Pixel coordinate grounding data

- - -

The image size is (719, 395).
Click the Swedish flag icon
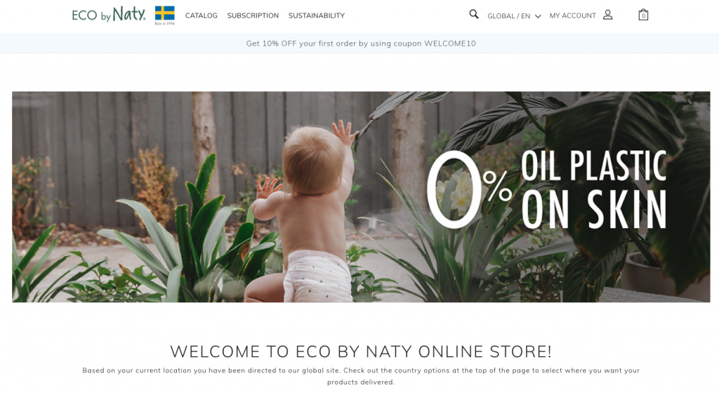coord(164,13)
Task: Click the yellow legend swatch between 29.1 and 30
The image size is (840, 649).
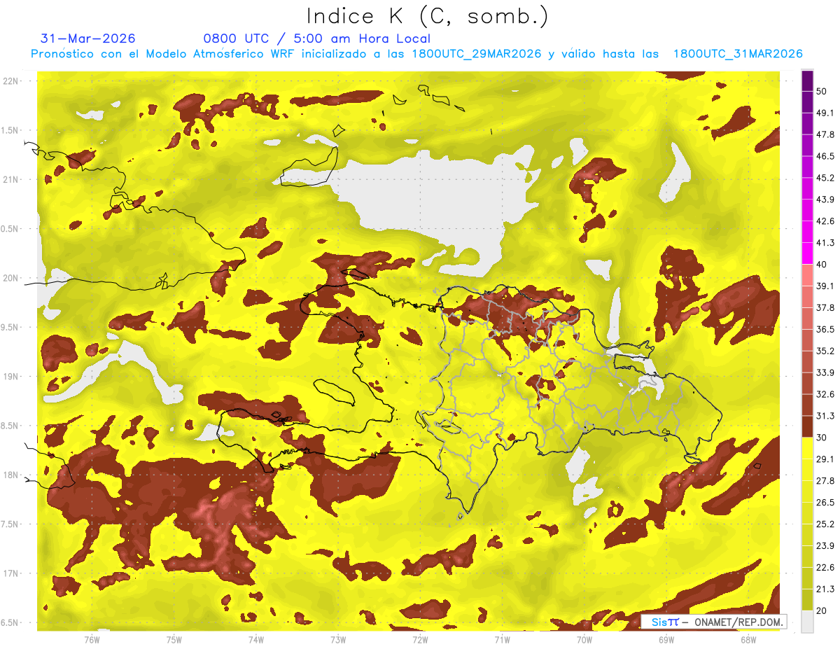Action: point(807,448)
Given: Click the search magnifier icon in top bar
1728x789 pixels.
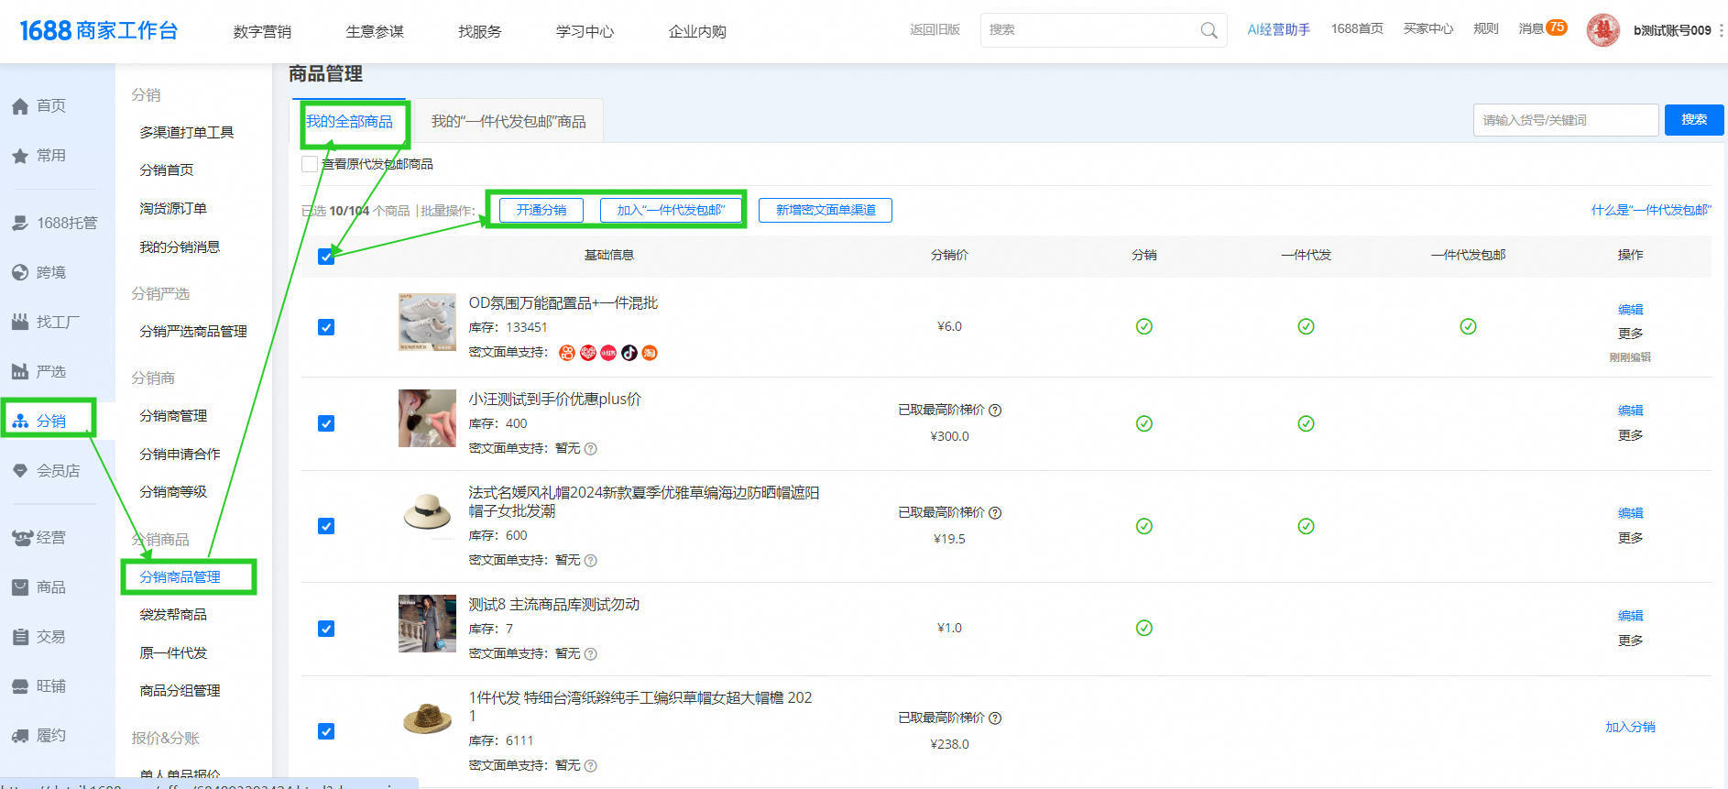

- - -

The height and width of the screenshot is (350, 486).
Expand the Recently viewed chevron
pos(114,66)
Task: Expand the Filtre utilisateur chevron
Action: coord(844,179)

- - -

*What to do:* Although pictures appear among the records above, write out exactly only the lines from the one that has "The image size is (719, 395)." through the one that has "1728x789 pixels.", and leave the pictures out.

*Answer:*
The image size is (719, 395).
Click the Swedish flag icon
coord(164,13)
Task: Click the yellow legend swatch between 29.1 and 30
The image size is (840, 649).
Action: point(807,448)
Given: Click the search magnifier icon in top bar
1728x789 pixels.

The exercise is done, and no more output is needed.